Il est rare que le monde ait la chance d’être illuminé par un visionnaire comme Luc. Luc était non seulement farouchement convaincu qu’il fallait protéger la beauté sauvage de notre planète, mais il savait également comment inciter des pays, des continents et des générations entières à changer d’attitude, convertissant ainsi la protection de la nature en un mouvement véritablement global – ceci grâce à son humble et infatigable générosité.

Très peu de gens peuvent se réclamer d’avoir eu un impact aussi considérable sur le monde de la conservation.

Jeunesse et Influences
Luc était le petit-fils du fondateur de Hoffmann-La Roche, la société pharmaceutique maintenant connue sous le nom de Roche. Sa vie aurait ainsi pu prendre une direction très différente de celle qu’il a choisie. Mais Luc était un passionné de la nature et a dévoué sa vie, son travail et ses ressources financières à la protéger.

L’enthousiasme de Luc pour le monde naturel, particulièrement pour les oiseaux, s’est développé pendant son enfance. Il a publié son premier article académique sur le passage des oiseaux de mer aux environs de Bâle en 1941 à l’âge de 18 ans. Cette même année il a commencé a étudié la botanique et la zoologie à l’Université de Bâle. Ensuite, après une période de conscription dans l’armée suisse pendant la guerre, il décroche un doctorat consacré aux différents motifs de couleurs des oisillons de la Sterne pierregarin (Sterna hirundo) en Camargue.

Accomplissements
Charmé par le caractère unique des zones humides de Camargue, Luc créé la station de recherche biologique de la Tour du Valat en 1954. Il y a inspiré et formé des générations d’écologistes, et a entre autres sauvé le Flamant Rose d’extinction en France.

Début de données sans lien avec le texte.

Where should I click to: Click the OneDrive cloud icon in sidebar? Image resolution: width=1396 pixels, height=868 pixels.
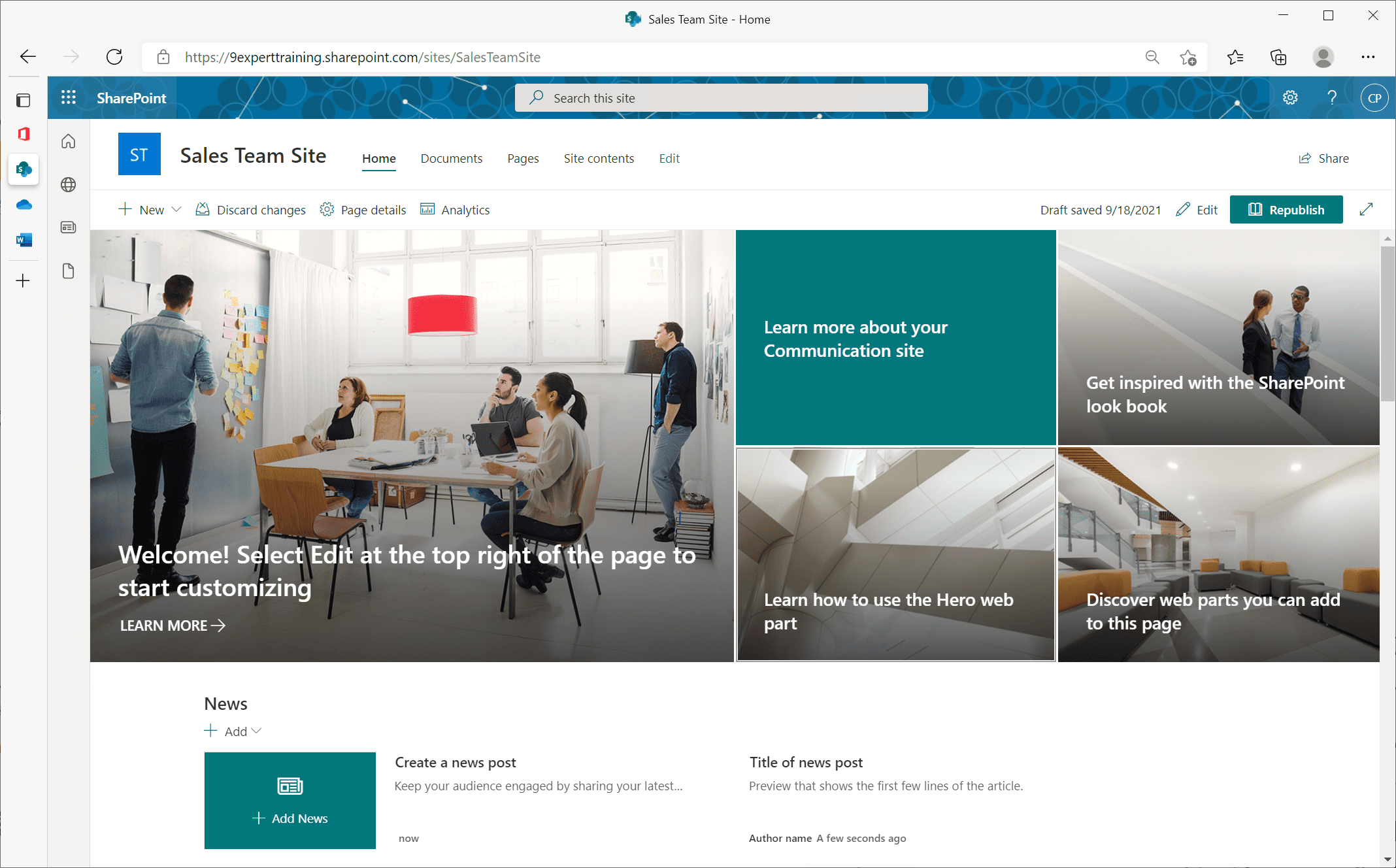25,205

Mais la Tour du Valat n’est qu’une des nombreuses et illustres initiatives de Luc, nées de sa passion pour les oiseaux et la biodiversité. Il s’est consacré à de multiples sites iconiques en matière de biodiversité dans le monde : les lacs de Prespa (Grèce, Macédoine et Albanie), Doñana (Espagne), le Banc d’Arguin (Mauritanie), les Îles Bijagos (Guinée-Bissau), et la Camargue (France).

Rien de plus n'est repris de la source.